» Problem details
Copy everything in the listing from the line containing "Image resolution: width=1214, height=2576." down to the line containing "Quintana, domani le", including both of those lines.

-- Start of Extracted data --

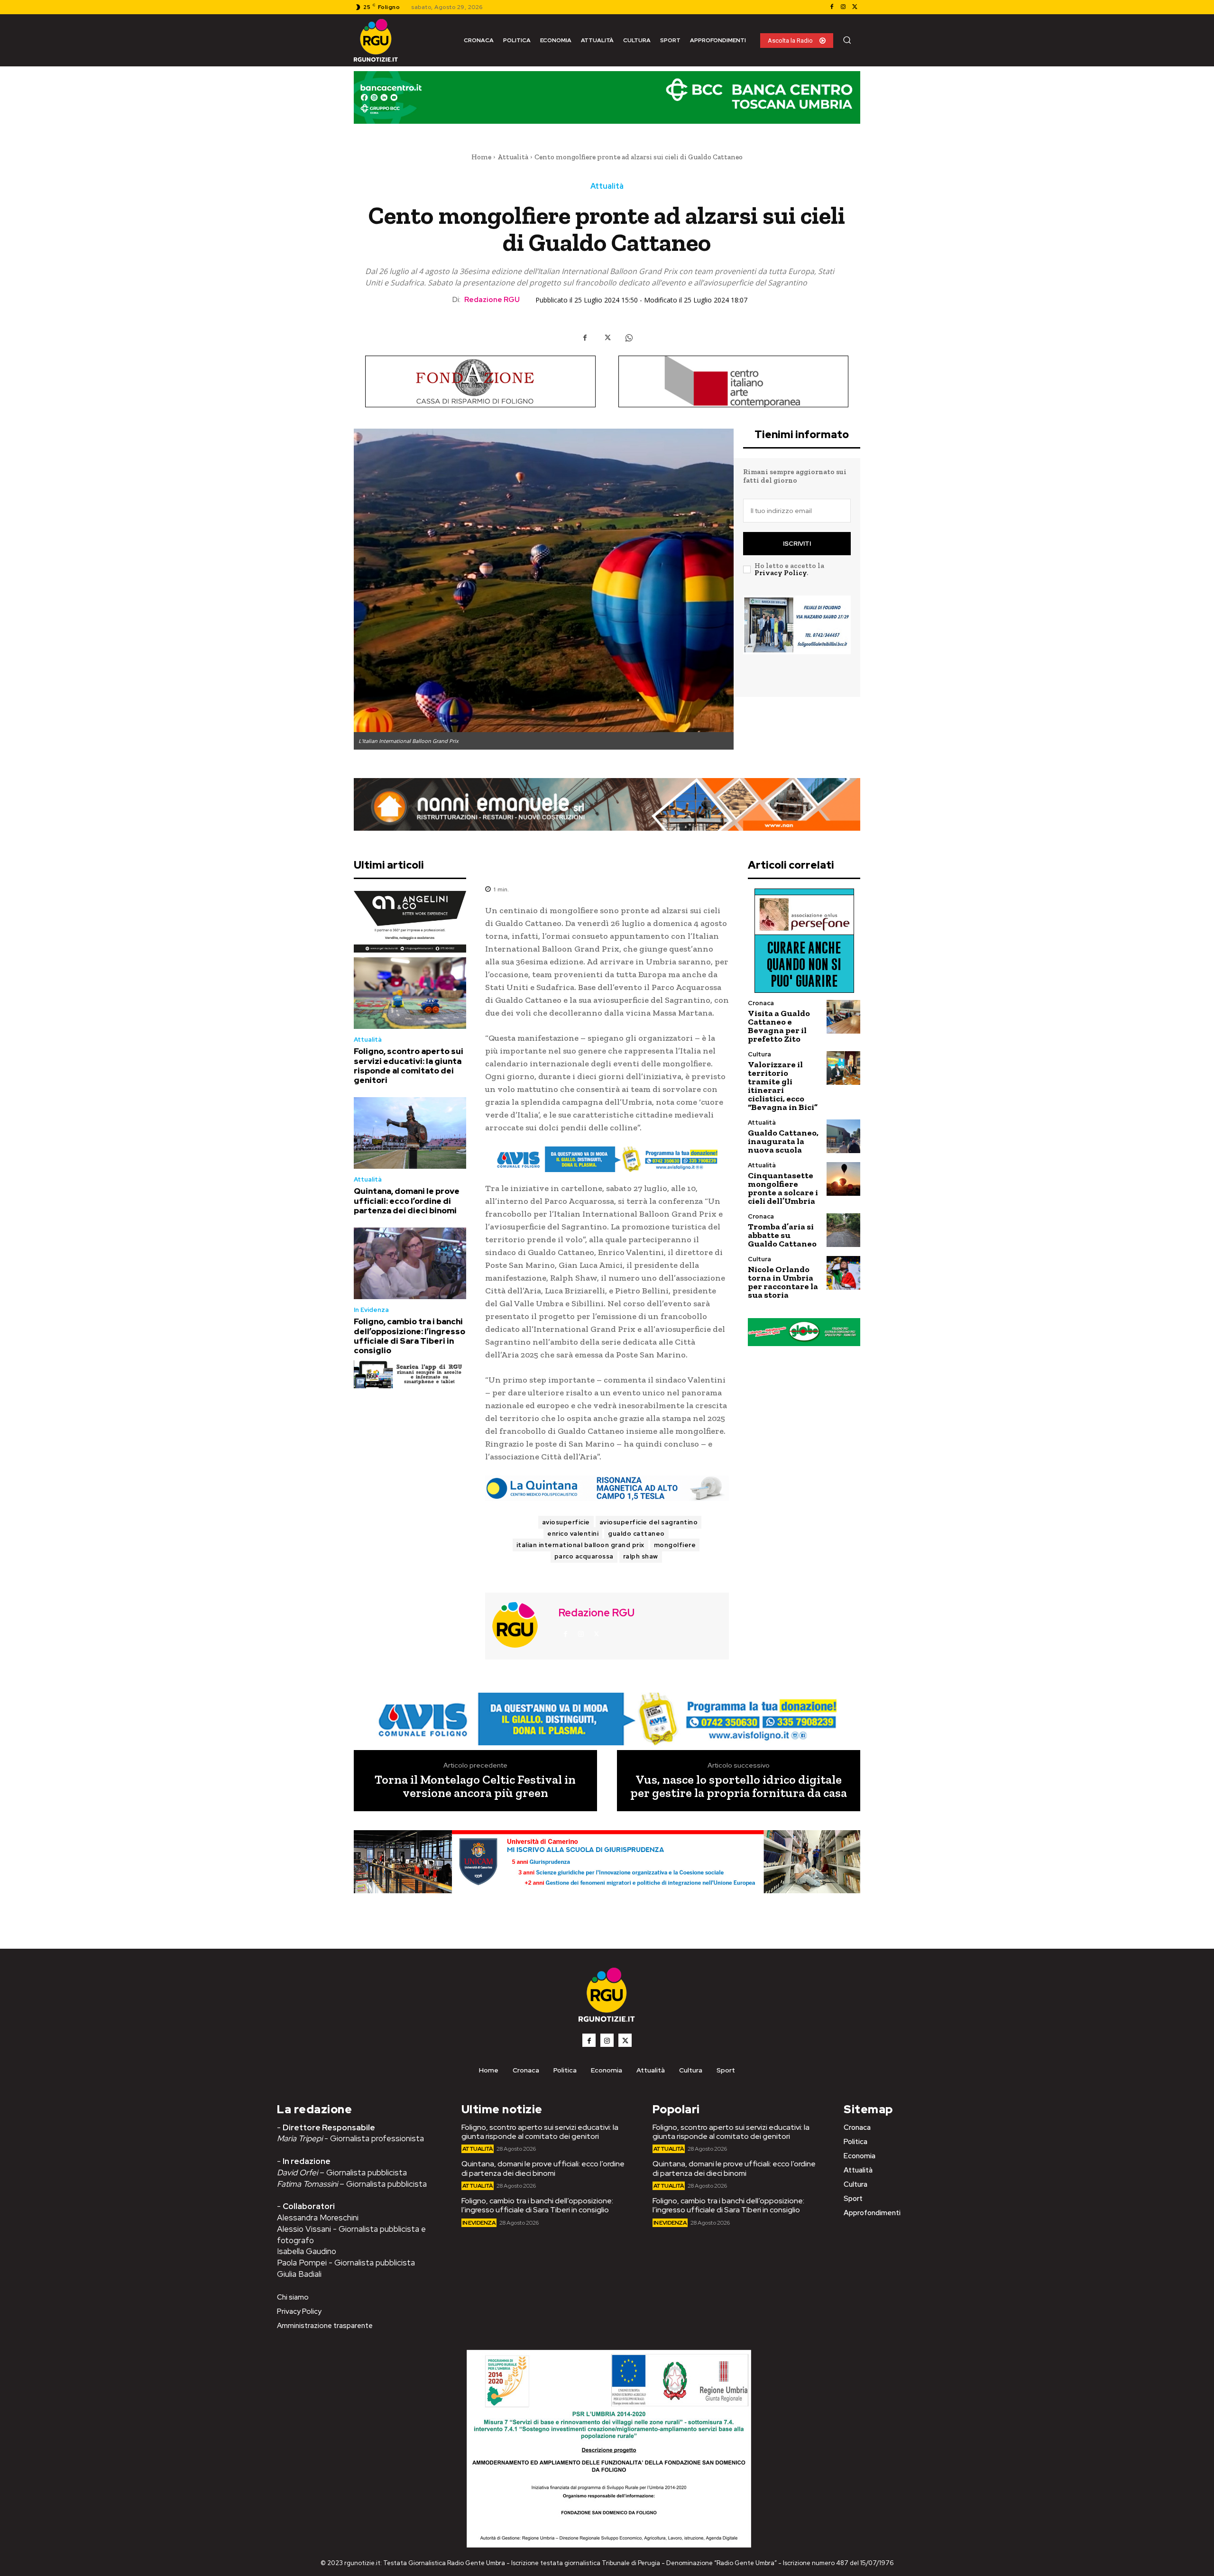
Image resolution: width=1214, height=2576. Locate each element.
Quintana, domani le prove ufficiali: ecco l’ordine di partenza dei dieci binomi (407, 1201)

-- End of Extracted data --
-- Start of Extracted data --

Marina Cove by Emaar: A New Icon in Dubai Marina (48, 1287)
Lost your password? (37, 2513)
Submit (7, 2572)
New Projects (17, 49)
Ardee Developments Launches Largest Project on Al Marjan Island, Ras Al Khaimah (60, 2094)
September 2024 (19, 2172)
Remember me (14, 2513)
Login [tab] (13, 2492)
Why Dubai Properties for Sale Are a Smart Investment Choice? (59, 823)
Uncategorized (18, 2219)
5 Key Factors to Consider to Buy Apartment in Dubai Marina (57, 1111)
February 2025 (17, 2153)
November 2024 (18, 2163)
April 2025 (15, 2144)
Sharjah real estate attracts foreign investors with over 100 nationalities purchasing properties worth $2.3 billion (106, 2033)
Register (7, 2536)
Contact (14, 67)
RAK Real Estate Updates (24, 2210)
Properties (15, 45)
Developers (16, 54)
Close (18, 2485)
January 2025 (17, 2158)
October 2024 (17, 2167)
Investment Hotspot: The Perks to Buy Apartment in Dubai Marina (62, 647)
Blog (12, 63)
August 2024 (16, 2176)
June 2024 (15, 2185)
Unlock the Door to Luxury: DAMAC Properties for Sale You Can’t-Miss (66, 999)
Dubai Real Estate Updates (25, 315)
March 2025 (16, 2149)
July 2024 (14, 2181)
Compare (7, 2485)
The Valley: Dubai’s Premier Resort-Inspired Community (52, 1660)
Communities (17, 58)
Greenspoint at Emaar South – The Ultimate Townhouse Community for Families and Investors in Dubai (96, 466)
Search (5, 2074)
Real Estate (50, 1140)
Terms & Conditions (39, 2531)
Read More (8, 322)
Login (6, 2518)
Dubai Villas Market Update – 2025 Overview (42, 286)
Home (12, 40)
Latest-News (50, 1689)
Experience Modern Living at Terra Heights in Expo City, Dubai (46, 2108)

-- End of Extracted data --

» Solution to this exercise
Image resolution: width=1214, height=2576. Locate each element.
Quintana, domani le prove ufficiali: ecco l’ordine di partenza dei dieci binomi (407, 1201)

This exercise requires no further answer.